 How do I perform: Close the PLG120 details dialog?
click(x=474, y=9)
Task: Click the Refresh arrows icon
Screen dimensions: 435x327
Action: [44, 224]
++++++++
### TASK TO CARRY OUT
Print the records above in full, exactly.

### WRITTEN ANSWER
 How do I perform: Close the PLG120 details dialog?
click(x=474, y=9)
Task: Click the Refresh arrows icon
Screen dimensions: 435x327
Action: [44, 224]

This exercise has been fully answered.